* [What the exercise asks]
Quote the data below in full, please, without altering anything.

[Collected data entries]

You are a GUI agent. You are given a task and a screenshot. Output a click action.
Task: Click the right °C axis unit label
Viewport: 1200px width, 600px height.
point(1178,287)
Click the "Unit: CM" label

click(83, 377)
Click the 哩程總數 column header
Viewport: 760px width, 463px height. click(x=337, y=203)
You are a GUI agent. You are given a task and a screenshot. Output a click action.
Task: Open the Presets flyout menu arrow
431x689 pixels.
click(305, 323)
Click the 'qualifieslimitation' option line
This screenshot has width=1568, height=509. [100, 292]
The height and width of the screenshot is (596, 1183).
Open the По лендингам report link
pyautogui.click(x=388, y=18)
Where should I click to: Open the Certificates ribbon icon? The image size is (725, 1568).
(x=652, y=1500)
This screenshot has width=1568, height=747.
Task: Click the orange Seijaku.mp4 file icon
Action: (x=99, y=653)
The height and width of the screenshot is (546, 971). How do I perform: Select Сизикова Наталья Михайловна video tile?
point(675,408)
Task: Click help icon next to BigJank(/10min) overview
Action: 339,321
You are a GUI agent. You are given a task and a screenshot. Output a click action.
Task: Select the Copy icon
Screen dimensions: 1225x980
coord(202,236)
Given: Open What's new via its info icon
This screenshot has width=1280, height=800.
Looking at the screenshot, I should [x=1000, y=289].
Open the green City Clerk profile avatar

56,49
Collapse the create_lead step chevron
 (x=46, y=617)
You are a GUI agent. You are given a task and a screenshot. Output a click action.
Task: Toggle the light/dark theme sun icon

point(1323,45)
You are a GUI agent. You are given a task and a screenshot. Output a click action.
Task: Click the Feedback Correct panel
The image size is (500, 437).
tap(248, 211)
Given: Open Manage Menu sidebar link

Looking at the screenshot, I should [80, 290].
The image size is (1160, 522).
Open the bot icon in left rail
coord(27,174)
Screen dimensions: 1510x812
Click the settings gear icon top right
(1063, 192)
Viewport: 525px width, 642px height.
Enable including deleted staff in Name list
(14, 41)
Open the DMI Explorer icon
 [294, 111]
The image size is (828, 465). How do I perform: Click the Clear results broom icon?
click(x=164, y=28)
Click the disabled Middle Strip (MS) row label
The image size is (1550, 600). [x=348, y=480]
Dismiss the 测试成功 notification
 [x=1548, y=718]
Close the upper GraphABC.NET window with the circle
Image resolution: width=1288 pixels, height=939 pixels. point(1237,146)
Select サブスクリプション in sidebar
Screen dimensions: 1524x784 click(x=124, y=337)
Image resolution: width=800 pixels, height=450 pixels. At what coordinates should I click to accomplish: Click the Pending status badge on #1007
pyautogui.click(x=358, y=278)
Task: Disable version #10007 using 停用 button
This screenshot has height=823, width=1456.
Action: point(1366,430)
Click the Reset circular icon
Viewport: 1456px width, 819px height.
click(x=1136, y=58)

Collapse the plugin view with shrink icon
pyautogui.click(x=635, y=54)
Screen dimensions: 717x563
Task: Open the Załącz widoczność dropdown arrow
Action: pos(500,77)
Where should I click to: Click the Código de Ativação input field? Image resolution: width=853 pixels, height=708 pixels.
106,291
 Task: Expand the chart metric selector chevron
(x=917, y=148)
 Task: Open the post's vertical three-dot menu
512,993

* [Result]
You are a GUI agent. You are given a task and a screenshot. Output a click action.
Task: Click the right °C axis unit label
Viewport: 1200px width, 600px height.
point(1178,287)
Click the "Unit: CM" label

click(83, 377)
Click the 哩程總數 column header
Viewport: 760px width, 463px height. click(x=337, y=203)
You are a GUI agent. You are given a task and a screenshot. Output a click action.
Task: Open the Presets flyout menu arrow
431x689 pixels.
click(305, 323)
Click the 'qualifieslimitation' option line
This screenshot has width=1568, height=509. [100, 292]
The height and width of the screenshot is (596, 1183).
Open the По лендингам report link
pyautogui.click(x=388, y=18)
Where should I click to: Open the Certificates ribbon icon? The image size is (725, 1568).
(x=652, y=1500)
This screenshot has width=1568, height=747.
Task: Click the orange Seijaku.mp4 file icon
Action: (x=99, y=653)
The height and width of the screenshot is (546, 971). How do I perform: Select Сизикова Наталья Михайловна video tile?
point(675,408)
Task: Click help icon next to BigJank(/10min) overview
Action: 339,321
You are a GUI agent. You are given a task and a screenshot. Output a click action.
Task: Select the Copy icon
Screen dimensions: 1225x980
coord(202,236)
Given: Open What's new via its info icon
This screenshot has width=1280, height=800.
Looking at the screenshot, I should [x=1000, y=289].
Open the green City Clerk profile avatar

56,49
Collapse the create_lead step chevron
 (x=46, y=617)
You are a GUI agent. You are given a task and a screenshot. Output a click action.
Task: Toggle the light/dark theme sun icon

point(1323,45)
You are a GUI agent. You are given a task and a screenshot. Output a click action.
Task: Click the Feedback Correct panel
The image size is (500, 437).
tap(248, 211)
Given: Open Manage Menu sidebar link

Looking at the screenshot, I should [80, 290].
The image size is (1160, 522).
Open the bot icon in left rail
coord(27,174)
Screen dimensions: 1510x812
Click the settings gear icon top right
(1063, 192)
Viewport: 525px width, 642px height.
Enable including deleted staff in Name list
(14, 41)
Open the DMI Explorer icon
 [294, 111]
The image size is (828, 465). How do I perform: Click the Clear results broom icon?
click(x=164, y=28)
Click the disabled Middle Strip (MS) row label
The image size is (1550, 600). [x=348, y=480]
Dismiss the 测试成功 notification
 [x=1548, y=718]
Close the upper GraphABC.NET window with the circle
Image resolution: width=1288 pixels, height=939 pixels. point(1237,146)
Select サブスクリプション in sidebar
Screen dimensions: 1524x784 click(x=124, y=337)
Image resolution: width=800 pixels, height=450 pixels. At what coordinates should I click to accomplish: Click the Pending status badge on #1007
pyautogui.click(x=358, y=278)
Task: Disable version #10007 using 停用 button
This screenshot has height=823, width=1456.
Action: point(1366,430)
Click the Reset circular icon
Viewport: 1456px width, 819px height.
click(x=1136, y=58)

Collapse the plugin view with shrink icon
pyautogui.click(x=635, y=54)
Screen dimensions: 717x563
Task: Open the Załącz widoczność dropdown arrow
Action: pos(500,77)
Where should I click to: Click the Código de Ativação input field? Image resolution: width=853 pixels, height=708 pixels.
106,291
 Task: Expand the chart metric selector chevron
(x=917, y=148)
 Task: Open the post's vertical three-dot menu
512,993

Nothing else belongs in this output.